## Task description:
Please convert the records from the line with "Click the eye visibility tool icon" up to and including the line with "Action: tap(127, 45)" into a Markdown table with the columns Row and Content. Number each line in Row, and leave out blank lines.

• • •

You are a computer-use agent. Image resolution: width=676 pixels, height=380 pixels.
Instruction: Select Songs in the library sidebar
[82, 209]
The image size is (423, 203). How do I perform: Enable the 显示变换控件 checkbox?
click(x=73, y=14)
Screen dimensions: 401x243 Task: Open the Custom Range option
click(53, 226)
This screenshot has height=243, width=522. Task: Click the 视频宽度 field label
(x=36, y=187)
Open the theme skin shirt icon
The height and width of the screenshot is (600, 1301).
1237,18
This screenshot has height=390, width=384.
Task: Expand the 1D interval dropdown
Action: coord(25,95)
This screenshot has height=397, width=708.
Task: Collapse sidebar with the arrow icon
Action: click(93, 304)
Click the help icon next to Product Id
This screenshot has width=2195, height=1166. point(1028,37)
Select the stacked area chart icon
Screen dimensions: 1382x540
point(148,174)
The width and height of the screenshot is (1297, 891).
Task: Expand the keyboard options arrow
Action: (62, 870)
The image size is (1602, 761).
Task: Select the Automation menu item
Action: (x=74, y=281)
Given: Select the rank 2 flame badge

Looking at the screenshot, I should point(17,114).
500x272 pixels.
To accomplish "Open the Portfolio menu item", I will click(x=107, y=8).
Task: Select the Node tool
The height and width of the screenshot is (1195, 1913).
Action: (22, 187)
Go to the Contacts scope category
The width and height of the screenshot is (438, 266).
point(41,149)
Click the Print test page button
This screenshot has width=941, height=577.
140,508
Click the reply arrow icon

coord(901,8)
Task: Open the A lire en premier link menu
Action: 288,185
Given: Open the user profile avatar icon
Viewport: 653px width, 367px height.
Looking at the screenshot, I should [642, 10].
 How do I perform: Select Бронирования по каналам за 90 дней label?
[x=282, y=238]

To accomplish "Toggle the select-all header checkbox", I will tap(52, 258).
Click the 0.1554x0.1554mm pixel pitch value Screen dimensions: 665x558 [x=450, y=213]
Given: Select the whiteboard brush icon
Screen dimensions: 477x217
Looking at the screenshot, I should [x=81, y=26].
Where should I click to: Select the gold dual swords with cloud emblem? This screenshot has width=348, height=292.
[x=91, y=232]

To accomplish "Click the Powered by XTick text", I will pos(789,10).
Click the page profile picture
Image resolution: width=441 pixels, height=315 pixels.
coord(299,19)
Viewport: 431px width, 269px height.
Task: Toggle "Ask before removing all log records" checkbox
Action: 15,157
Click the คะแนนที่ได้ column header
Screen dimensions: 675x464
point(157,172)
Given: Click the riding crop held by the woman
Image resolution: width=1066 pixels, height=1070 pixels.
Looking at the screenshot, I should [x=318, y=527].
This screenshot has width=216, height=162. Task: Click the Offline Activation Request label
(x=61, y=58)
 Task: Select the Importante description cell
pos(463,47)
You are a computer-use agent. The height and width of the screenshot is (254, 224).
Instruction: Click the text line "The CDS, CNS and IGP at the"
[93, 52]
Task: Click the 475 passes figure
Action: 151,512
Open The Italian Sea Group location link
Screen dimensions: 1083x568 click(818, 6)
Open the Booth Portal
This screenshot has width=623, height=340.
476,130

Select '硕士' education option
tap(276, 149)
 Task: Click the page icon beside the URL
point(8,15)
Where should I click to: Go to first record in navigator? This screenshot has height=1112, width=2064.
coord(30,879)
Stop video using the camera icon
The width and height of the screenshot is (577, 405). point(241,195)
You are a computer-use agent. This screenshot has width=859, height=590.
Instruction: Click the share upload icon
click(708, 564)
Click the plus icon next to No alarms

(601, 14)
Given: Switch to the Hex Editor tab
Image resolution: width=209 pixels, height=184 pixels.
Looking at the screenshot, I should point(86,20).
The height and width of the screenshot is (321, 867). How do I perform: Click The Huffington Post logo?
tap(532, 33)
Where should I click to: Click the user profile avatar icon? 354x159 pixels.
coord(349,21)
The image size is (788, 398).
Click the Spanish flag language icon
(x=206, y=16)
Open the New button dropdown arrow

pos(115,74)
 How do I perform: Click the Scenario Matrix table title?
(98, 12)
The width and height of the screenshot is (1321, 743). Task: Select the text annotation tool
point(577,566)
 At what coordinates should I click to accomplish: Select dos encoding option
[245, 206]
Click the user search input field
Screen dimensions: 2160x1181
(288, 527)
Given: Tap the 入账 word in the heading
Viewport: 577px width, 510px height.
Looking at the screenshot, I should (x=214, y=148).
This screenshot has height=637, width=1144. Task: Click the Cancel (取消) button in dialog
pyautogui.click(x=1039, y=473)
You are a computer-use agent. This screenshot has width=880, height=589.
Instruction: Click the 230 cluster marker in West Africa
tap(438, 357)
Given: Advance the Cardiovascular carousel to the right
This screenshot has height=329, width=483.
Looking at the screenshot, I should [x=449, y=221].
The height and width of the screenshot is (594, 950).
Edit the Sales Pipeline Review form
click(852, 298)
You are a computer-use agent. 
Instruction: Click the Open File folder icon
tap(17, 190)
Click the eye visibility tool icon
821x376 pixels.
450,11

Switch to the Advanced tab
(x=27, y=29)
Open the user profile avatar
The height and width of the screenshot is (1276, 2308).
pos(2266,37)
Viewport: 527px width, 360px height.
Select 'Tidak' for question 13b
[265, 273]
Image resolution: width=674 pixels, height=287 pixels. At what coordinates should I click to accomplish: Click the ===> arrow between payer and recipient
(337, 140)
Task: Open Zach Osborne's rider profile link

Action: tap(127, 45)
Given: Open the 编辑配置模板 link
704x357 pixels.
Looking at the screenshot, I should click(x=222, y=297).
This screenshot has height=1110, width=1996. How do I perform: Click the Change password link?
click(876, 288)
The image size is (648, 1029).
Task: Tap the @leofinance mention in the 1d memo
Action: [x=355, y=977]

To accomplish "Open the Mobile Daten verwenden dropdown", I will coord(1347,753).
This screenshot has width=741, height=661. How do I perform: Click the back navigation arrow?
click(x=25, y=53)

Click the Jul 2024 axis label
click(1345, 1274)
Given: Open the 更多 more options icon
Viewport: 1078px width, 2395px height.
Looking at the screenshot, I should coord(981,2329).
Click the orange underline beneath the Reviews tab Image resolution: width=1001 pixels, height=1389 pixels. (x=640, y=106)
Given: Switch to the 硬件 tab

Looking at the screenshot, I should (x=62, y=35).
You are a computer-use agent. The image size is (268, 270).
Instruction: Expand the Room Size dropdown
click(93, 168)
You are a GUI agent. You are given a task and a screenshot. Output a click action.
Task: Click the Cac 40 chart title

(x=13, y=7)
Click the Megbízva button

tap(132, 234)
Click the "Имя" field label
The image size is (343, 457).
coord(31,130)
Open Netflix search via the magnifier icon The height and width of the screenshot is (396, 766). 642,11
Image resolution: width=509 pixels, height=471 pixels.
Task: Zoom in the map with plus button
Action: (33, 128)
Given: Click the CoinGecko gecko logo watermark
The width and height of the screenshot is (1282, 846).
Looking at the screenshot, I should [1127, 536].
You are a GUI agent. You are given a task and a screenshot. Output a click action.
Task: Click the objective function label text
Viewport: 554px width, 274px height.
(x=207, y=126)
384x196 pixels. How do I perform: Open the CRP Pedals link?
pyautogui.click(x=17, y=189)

• • •

## Complete output:
| Row | Content |
|---|---|
| 1 | Click the eye visibility tool icon |
| 2 | 821x376 pixels. |
| 3 | 450,11 |
| 4 | Switch to the Advanced tab |
| 5 | (x=27, y=29) |
| 6 | Open the user profile avatar |
| 7 | The height and width of the screenshot is (1276, 2308). |
| 8 | pos(2266,37) |
| 9 | Viewport: 527px width, 360px height. |
| 10 | Select 'Tidak' for question 13b |
| 11 | [265, 273] |
| 12 | Image resolution: width=674 pixels, height=287 pixels. At what coordinates should I click to accomplish: Click the ===> arrow between payer and recipient |
| 13 | (337, 140) |
| 14 | Task: Open Zach Osborne's rider profile link |
| 15 | Action: tap(127, 45) |